PROBLEMS TO WORK ON:
- 1) In the column on Florida's citrus industry, by how much did the final 2016-2017 forecast show the orange crop falling?
- 2) Translate this sentence from the column on Florida's citrus industry into Spanish: "Those days are fading fast."
- 3) Carry on the column on Florida's citrus industry from its last sentence, keeping its tone.

EXTRACTED TEXT section start

Back in 1971, when citrus was king in Florida, industry promoter Anita Bryant greeted fans at the Dick Mills Clearwater Showroom. Bryant, then famous for singing "Come to the Florida sunshine tree" jingle, was there to promote all things citrus. Those days are fading fast. [Norman Zeisloft, Tampa Bay Times]

Back in 1971, when citrus was king in Florida, industry promoter Anita Bryant greeted fans at the Dick Mills Clearwater Showroom. Bryant, then famous for singing "Come to the Florida sunshine tree" jingle, was there to promote all things citrus. Those days are fading fast. [Norman Zeisloft, Tampa Bay Times]

The latest citrus industry story coming out of Tallahassee is even grimmer than the usual coverage of a state orange crop beset by disease, overpriced land for groves and a dwindling consumer thirst for OJ.

"The final forecast of the 2016-2017 season for Florida's struggling citrus industry shows the orange crop falling 16 percent from the previous season — which, itself, had been at a five-decades low."

Such was the official news this week. I'm reminded of the news about the poor soul who fell off a 10-story building only to be run over multiple times by the busy traffic below.

One can only sustain so much damage. How many times can we write about the fading citrus industry in the Sunshine State?

Florida Agriculture Commissioner Adam Putnam, part of an enduring citrus family — and very possibly our next governor — is not about to forsake the orange grove just as he strives to become Gov. Putnam. This week he referred to citrus greening as "a biblical plague" upon the state.

Plague or not, Florida needs to pursue not only in a Plan B, but a Plan C and maybe D. What else can an entire industry do when Mother Nature and the free market team up and decide citrus is no longer our agricultural cornerstone?

EXTRACTED TEXT section end
GIVEN RECORDS section start

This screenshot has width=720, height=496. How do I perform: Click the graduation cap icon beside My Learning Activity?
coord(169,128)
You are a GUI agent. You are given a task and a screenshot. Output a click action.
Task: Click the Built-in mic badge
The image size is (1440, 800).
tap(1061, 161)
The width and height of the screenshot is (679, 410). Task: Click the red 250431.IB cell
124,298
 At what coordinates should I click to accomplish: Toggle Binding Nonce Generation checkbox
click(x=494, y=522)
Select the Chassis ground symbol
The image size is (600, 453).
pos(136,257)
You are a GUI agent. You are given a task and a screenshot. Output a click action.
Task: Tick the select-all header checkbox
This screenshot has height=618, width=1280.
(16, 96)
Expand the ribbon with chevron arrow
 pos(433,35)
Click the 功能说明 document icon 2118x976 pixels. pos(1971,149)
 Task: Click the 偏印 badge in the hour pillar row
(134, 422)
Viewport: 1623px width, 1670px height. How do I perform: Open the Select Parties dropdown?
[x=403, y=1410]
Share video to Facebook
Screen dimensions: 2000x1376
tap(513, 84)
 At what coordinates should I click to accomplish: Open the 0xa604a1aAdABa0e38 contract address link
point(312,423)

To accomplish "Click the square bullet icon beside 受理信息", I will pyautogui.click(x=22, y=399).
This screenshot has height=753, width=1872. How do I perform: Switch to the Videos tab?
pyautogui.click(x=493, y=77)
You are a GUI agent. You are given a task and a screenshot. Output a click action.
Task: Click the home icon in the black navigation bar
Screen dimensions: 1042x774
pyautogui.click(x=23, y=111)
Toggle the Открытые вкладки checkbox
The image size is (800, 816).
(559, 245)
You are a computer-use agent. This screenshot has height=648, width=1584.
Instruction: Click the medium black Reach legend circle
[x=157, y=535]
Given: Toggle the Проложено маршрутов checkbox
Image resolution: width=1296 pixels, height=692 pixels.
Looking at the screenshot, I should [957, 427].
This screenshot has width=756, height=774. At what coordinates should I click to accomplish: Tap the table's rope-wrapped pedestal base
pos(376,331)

GIVEN RECORDS section end

ANSWERS BY ITEM NUMBER:
- 1) 16 percent from the previous season

- 2) Esos días se están desvaneciendo rápidamente.

- 3)
There is still some hope. The ag wonks at the University of Florida or some other gaggle of citrus experts may find a cure to the onerous citrus greening. They may find new ways to sell oranges and grapefruit to consumers bored of OJ, annoyed at its rising price and wary of high sugar content.

But good grief, let's get more alternative thinking into higher gear.

One Plan B is lurking out there —sort of.

Horticulturists like UF's Brian Pierson exploring the idea of replacing citrus with hops. As in hops to make beer.

Florida was long considered too hot and humid to grow hops. But those scientists are clever folk. And the craft beer boom is raising the demand for hops.

That might help a bit. But there's no way the demand for hops can replace what was once the prodigious demand for oranges.

The trick, alas, is that even if citrus greening is defeated and the supply of oranges rebounds, the demand for citrus is drooping.

This week, the U.S. Department of Agriculture reported in its final forecast for the 2016-2017 season that Florida growers have harvested enough oranges to fill 68.7 million 90-pound boxes.

Growers produced 81.6 million boxes of oranges in the 2015-2016 season, and larger crops before that.

Florida's agricultural industry faces both a painful financial and cultural adjustment ahead. The orange icon will fade and no longer adorn our license plates.

Anybody got a Plan C?

Contact Robert Trigaux at rtrigaux@tampabay.com. Follow @venturetampabay.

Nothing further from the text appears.